▶ TASK INPUT:

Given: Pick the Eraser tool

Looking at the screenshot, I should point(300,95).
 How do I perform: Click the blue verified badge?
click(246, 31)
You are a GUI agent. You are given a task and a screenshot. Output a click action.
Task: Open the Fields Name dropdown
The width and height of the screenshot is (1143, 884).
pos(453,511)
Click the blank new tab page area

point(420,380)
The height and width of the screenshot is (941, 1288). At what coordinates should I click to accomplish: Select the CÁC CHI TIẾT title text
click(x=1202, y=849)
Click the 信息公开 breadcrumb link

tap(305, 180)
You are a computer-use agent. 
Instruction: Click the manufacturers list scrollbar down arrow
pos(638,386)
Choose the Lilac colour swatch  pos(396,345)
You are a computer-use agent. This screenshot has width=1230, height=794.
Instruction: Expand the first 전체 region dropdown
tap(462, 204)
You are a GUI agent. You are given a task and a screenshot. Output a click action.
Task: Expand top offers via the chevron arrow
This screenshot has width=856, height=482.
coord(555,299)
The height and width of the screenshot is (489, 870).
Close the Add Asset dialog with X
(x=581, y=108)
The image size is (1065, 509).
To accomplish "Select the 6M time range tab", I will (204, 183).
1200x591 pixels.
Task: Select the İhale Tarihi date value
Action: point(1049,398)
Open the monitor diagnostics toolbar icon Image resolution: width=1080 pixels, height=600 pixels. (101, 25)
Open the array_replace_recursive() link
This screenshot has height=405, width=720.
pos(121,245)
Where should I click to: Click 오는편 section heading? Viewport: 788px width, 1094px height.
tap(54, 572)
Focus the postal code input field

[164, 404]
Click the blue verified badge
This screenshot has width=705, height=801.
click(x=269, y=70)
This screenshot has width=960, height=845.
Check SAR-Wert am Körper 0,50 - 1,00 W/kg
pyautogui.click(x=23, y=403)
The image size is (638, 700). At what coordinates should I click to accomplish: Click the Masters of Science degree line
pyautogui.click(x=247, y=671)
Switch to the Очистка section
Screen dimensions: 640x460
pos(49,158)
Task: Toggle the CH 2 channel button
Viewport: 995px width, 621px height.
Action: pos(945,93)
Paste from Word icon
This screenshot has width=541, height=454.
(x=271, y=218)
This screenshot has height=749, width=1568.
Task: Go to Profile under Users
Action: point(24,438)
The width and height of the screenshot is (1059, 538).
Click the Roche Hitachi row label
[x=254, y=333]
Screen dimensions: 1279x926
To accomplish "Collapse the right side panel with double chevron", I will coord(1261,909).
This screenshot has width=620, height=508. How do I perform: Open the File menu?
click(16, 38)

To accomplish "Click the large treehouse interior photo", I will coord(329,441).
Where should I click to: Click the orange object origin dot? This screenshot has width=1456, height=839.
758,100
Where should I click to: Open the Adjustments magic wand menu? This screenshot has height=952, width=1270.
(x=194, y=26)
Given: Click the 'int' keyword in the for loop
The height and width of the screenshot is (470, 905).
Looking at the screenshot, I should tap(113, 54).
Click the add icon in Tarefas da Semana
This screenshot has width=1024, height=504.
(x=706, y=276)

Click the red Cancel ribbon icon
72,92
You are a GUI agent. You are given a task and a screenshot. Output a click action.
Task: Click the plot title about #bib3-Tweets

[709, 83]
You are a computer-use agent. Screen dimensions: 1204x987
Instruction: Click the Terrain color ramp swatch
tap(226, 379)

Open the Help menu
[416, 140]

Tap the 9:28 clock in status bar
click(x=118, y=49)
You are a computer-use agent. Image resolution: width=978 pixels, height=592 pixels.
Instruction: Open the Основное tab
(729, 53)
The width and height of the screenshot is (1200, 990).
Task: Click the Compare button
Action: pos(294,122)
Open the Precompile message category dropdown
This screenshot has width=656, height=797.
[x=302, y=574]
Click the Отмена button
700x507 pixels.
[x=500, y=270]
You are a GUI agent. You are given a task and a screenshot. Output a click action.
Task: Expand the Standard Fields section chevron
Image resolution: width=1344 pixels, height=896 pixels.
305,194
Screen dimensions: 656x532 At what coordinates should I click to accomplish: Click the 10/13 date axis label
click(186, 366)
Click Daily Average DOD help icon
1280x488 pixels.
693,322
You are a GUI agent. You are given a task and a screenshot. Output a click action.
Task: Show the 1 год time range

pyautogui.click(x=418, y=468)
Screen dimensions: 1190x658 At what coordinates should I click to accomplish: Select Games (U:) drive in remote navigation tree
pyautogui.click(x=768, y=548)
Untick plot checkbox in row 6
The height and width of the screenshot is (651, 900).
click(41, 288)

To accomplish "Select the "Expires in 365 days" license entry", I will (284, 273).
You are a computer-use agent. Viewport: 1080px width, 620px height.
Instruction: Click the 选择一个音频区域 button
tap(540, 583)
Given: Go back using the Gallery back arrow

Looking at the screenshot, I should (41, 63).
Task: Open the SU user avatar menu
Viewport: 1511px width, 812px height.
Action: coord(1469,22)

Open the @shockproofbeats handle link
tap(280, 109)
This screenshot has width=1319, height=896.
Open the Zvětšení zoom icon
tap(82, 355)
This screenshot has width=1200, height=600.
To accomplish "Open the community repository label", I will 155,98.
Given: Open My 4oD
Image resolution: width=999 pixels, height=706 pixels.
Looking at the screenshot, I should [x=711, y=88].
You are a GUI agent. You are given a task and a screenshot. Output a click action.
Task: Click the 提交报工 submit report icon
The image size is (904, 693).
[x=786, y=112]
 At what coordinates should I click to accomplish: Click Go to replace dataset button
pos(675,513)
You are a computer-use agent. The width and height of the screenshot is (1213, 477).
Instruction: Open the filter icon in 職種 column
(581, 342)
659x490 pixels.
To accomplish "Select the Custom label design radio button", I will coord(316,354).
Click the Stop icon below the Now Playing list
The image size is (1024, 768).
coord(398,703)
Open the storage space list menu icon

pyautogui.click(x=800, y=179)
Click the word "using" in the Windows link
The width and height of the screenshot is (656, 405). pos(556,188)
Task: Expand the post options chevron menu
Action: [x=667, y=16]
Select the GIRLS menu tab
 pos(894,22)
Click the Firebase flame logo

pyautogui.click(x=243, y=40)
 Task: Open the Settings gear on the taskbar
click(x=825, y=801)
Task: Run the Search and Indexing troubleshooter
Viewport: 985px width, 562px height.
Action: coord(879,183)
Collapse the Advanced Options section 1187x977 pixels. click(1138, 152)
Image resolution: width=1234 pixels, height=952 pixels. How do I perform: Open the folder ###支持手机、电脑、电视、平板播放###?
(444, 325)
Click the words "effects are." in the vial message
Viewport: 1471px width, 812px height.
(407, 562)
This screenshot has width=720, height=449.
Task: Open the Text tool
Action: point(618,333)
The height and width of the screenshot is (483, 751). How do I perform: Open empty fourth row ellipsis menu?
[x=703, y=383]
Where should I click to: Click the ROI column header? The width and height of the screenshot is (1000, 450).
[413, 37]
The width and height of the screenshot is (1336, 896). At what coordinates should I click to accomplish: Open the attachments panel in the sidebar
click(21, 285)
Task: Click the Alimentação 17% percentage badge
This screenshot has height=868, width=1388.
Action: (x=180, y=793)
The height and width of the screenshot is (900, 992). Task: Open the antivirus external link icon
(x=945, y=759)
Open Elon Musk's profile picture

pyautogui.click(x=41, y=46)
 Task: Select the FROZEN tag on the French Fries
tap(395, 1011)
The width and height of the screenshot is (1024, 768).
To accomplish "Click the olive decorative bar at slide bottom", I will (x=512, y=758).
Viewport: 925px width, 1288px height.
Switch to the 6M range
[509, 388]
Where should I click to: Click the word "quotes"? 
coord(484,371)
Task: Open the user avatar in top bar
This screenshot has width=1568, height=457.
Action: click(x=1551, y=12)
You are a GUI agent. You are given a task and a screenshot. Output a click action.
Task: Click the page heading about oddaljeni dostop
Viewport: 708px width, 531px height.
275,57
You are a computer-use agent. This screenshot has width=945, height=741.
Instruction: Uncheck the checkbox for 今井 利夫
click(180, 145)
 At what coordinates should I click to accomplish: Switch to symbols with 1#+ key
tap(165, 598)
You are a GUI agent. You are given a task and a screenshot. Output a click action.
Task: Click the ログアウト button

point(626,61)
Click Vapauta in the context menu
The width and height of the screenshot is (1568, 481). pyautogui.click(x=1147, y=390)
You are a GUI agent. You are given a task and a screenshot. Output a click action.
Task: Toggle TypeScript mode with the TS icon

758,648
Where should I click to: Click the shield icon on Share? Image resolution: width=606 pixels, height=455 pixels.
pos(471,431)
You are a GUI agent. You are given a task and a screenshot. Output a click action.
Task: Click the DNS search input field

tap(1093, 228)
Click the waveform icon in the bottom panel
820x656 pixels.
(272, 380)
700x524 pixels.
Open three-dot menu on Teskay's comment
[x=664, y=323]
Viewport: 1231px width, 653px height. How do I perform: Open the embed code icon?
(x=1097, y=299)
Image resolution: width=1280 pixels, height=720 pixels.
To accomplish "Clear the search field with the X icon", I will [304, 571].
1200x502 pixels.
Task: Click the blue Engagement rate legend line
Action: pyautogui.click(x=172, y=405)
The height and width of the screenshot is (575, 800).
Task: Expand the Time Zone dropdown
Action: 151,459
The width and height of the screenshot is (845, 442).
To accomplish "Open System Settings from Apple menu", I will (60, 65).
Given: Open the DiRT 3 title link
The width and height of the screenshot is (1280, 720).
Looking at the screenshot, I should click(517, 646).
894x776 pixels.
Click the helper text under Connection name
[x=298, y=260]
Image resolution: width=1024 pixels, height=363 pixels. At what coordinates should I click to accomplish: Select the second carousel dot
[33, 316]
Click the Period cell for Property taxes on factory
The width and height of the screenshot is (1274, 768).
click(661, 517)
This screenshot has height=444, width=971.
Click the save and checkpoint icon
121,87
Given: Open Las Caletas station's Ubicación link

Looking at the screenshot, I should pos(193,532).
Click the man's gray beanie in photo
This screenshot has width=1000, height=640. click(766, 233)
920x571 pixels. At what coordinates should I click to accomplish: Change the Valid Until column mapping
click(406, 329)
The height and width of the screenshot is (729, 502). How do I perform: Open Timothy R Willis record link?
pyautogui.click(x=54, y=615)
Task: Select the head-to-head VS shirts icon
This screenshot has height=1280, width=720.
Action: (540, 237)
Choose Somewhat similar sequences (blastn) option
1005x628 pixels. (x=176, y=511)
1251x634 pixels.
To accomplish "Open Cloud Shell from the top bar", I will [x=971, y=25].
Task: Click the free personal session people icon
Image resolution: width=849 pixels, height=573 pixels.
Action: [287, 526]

▶ ABOUT THIS TASK:
Copy out each line of the entries where the word "from" is found.

▶ SOLUTION FOR THIS PROBLEM:
Paste from Word icon
To accomplish "Open System Settings from Apple menu", I will (60, 65).
To accomplish "Open Cloud Shell from the top bar", I will [x=971, y=25].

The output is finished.